◆ **Selected extract**
************

American venture capitalist (born 1972)

Bradley C. Harrison (born March 11, 1972) is a venture capitalist. He is the founder and managing partner of Scout Ventures, a venture capital firm that offers entrepreneurs support and capital.

== Early life and education ==

Harrison attended the United States Military Academy at West Point from 1990 to 1994 where he graduated as a Distinguished Honor Graduate with a B.S. in theoretical economics.

Harrison then attended the MIT Sloan School of Management from 1999 to 2001 where he graduated with an MBA.

==Career==
Harrison was an Airborne Ranger and served in the U.S. Army for 5 years where he became a captain.

Harrison founded Gladiator Group, a venture consulting firm, and also served as a Director at America Online where he was responsible for strategy, business development, and new revenue creation.

In 2004, Harrison was Vice President of Strategic Partnerships and Distribution of MeMedia Inc. In 2006, he founded his own venture firm, Brad Harrison Ventures. As an evolution of BHV, he launched the BHV Entrepreneurship Fund II to focus on early-stage venture capital. The Entrepreneurship Fund is focused on providing strategic capital to start-ups and start-overs with a Media, Technology and Entertainment focus. In August 2013, Harrison rebranded BHV to Scout Ventures. Previous investments include Social Weekend.

As of 2024, Harrison is a managing partner of Scout Ventures, out of Austin, Texas.

************

◆ **Given entries**
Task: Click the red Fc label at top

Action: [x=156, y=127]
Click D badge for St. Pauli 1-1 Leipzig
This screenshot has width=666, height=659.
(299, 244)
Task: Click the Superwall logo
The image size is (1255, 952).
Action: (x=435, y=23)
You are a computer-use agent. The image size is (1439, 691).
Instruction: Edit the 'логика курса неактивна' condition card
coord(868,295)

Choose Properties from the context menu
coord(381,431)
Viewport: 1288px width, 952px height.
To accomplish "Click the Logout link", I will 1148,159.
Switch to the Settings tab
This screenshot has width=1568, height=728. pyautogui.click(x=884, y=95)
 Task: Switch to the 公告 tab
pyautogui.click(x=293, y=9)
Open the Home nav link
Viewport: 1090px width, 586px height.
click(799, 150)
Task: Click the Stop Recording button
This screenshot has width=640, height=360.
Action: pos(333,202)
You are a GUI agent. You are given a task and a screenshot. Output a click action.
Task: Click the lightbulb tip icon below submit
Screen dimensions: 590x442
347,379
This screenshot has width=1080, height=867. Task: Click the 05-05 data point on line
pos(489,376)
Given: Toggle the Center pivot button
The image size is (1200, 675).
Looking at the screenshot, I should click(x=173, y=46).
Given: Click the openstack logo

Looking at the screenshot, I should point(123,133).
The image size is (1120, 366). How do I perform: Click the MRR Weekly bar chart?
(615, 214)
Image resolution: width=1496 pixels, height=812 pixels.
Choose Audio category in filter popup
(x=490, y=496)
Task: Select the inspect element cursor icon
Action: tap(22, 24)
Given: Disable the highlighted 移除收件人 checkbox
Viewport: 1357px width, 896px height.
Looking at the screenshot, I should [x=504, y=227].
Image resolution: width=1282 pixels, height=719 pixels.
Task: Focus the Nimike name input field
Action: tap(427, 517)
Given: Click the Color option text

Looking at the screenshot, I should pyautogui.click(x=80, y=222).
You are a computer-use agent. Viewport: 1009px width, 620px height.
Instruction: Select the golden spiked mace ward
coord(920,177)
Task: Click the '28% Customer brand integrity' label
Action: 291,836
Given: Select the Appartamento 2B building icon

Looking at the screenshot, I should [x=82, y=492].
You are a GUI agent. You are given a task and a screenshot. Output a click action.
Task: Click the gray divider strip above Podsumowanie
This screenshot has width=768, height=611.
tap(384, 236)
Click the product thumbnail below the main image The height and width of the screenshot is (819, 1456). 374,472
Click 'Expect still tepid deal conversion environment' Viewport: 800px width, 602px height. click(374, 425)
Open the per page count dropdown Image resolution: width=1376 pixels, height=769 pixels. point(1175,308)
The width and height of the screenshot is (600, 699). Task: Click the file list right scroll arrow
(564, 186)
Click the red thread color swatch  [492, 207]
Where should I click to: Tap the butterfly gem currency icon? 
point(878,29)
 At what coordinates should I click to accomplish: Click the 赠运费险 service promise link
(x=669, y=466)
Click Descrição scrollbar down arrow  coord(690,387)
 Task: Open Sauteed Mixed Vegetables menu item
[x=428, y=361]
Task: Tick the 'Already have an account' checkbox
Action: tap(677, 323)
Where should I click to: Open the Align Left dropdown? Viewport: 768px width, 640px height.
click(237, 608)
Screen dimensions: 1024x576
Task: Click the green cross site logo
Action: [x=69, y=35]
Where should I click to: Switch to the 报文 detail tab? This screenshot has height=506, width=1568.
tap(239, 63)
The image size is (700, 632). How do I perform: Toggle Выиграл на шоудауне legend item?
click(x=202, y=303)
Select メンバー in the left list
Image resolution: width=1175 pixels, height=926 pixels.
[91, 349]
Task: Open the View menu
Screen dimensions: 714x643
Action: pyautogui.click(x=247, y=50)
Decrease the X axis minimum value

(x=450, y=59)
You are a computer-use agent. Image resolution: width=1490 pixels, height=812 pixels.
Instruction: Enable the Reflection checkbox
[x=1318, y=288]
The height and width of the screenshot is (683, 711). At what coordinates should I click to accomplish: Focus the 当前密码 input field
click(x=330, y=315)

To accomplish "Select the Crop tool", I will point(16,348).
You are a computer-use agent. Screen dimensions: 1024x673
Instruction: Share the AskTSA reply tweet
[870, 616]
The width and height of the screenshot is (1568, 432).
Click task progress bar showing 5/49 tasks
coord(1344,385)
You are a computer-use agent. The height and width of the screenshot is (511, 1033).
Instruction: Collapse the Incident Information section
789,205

************

◆ **Actions to take**
1. Revise the Bradley Harrison biography between "Harrison founded Gladiator" and "include Social Weekend.", inclusive, putting "AOL" in place of "America Online".
2. According to the Bradley Harrison biography, what degree did Harrison receive from West Point?
Work from the Bradley Harrison biography alone.

◆ **Solutions by task**
1.
Harrison founded Gladiator Group, a venture consulting firm, and also served as a Director at AOL where he was responsible for strategy, business development, and new revenue creation.

In 2004, Harrison was Vice President of Strategic Partnerships and Distribution of MeMedia Inc. In 2006, he founded his own venture firm, Brad Harrison Ventures. As an evolution of BHV, he launched the BHV Entrepreneurship Fund II to focus on early-stage venture capital. The Entrepreneurship Fund is focused on providing strategic capital to start-ups and start-overs with a Media, Technology and Entertainment focus. In August 2013, Harrison rebranded BHV to Scout Ventures. Previous investments include Social Weekend.

2. A B.S. in theoretical economics.